* [Records for processing]
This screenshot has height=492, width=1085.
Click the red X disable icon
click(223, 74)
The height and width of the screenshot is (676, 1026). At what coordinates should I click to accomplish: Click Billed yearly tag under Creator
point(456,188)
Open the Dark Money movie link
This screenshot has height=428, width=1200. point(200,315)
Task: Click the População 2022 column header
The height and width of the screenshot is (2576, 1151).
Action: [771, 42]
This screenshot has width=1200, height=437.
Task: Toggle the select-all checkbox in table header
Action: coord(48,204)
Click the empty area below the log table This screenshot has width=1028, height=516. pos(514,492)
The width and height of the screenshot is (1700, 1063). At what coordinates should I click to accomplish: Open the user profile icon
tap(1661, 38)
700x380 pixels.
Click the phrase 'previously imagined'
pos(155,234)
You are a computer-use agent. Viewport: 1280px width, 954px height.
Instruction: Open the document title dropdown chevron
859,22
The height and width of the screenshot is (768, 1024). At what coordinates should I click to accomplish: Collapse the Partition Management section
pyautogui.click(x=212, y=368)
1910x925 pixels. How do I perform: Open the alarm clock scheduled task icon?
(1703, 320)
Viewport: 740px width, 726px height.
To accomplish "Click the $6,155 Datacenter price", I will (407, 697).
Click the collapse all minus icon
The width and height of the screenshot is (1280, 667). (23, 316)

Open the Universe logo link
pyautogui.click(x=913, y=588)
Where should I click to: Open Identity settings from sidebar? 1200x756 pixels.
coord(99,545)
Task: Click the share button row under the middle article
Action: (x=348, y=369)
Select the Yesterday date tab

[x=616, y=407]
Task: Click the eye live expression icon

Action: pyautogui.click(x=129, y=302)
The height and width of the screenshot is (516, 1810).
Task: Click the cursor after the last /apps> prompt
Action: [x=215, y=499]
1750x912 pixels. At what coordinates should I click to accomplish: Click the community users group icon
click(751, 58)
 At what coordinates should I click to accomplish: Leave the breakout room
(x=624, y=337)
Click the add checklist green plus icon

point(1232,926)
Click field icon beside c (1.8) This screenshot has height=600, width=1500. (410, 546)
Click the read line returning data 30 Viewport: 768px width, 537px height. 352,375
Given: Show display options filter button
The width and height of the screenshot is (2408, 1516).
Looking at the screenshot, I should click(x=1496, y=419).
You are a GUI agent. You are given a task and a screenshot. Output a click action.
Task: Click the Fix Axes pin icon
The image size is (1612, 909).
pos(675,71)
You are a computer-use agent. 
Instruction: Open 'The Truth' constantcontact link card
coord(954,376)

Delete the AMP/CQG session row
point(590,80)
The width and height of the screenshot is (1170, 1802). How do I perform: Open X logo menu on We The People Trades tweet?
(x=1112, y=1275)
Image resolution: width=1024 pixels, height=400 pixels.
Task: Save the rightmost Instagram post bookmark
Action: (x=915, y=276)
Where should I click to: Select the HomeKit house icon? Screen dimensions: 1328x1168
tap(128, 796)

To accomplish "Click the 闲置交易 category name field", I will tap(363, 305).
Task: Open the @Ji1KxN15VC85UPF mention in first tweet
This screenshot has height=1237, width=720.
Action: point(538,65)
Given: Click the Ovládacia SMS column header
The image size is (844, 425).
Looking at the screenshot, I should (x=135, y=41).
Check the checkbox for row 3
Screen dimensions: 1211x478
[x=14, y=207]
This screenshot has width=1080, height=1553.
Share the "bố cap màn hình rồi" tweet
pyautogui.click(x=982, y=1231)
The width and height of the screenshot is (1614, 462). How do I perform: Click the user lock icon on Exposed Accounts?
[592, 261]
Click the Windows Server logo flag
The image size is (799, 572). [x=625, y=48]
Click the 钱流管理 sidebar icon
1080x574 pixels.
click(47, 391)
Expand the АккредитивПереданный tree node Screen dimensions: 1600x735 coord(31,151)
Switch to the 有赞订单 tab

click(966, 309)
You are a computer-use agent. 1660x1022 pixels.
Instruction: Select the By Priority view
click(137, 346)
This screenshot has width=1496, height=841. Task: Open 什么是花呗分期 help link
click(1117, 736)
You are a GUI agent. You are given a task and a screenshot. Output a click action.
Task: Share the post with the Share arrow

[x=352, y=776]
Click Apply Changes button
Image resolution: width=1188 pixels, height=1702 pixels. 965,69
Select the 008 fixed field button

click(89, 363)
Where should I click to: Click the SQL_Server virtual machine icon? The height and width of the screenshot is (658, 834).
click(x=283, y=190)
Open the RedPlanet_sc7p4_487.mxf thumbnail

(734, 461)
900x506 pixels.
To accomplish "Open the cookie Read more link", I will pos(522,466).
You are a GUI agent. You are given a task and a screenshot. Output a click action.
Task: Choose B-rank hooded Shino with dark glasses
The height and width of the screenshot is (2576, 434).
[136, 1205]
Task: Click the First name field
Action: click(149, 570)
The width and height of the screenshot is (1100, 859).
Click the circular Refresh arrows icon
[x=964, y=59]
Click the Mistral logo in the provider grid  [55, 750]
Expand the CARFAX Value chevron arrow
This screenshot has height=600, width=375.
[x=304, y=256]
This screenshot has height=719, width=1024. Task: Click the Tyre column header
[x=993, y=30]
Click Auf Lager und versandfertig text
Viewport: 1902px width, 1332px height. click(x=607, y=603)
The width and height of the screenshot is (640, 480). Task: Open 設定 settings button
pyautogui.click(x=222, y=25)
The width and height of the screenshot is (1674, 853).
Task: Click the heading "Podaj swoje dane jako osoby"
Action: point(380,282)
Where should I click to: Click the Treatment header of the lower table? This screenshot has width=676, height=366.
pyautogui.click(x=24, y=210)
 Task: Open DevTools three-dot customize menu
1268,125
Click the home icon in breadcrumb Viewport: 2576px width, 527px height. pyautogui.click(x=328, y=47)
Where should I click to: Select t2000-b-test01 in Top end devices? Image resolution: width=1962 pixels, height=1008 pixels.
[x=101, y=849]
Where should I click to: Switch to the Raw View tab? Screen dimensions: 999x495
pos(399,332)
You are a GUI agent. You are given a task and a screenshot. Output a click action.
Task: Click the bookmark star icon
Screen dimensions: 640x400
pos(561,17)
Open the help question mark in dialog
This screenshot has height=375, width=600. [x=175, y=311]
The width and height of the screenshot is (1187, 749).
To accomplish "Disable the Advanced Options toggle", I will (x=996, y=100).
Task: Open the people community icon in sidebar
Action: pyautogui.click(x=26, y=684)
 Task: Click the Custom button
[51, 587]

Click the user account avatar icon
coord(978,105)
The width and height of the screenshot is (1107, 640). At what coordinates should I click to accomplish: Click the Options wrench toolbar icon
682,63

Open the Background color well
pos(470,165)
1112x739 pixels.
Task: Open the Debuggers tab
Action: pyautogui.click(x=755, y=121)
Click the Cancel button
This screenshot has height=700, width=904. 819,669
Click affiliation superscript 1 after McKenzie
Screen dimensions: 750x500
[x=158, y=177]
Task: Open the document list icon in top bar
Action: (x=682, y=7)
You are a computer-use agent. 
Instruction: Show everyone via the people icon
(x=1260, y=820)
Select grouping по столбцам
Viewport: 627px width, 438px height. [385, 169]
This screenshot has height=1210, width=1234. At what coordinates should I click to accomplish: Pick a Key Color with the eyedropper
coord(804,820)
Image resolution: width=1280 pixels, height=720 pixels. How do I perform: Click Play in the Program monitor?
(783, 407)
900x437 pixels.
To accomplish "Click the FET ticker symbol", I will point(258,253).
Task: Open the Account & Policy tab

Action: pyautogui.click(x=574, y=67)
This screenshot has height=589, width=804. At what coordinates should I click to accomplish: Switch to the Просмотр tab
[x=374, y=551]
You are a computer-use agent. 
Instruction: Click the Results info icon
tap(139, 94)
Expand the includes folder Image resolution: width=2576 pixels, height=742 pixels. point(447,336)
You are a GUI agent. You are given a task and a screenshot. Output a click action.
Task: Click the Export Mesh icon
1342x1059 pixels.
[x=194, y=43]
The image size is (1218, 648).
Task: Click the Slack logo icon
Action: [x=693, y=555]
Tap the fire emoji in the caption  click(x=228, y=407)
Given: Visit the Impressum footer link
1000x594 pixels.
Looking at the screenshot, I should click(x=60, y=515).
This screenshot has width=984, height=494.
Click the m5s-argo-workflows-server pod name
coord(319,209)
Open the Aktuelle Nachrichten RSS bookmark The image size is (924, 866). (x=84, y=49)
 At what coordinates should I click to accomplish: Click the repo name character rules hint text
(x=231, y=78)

* [What the task asks]
Output only an exact transcription of the lines above from the one with "Task: Choose B-rank" up to and including the one with "The width and height of the screenshot is (1100, 859).".

* [Reply to the exercise]
Task: Choose B-rank hooded Shino with dark glasses
The height and width of the screenshot is (2576, 434).
[136, 1205]
Task: Click the First name field
Action: click(149, 570)
The width and height of the screenshot is (1100, 859).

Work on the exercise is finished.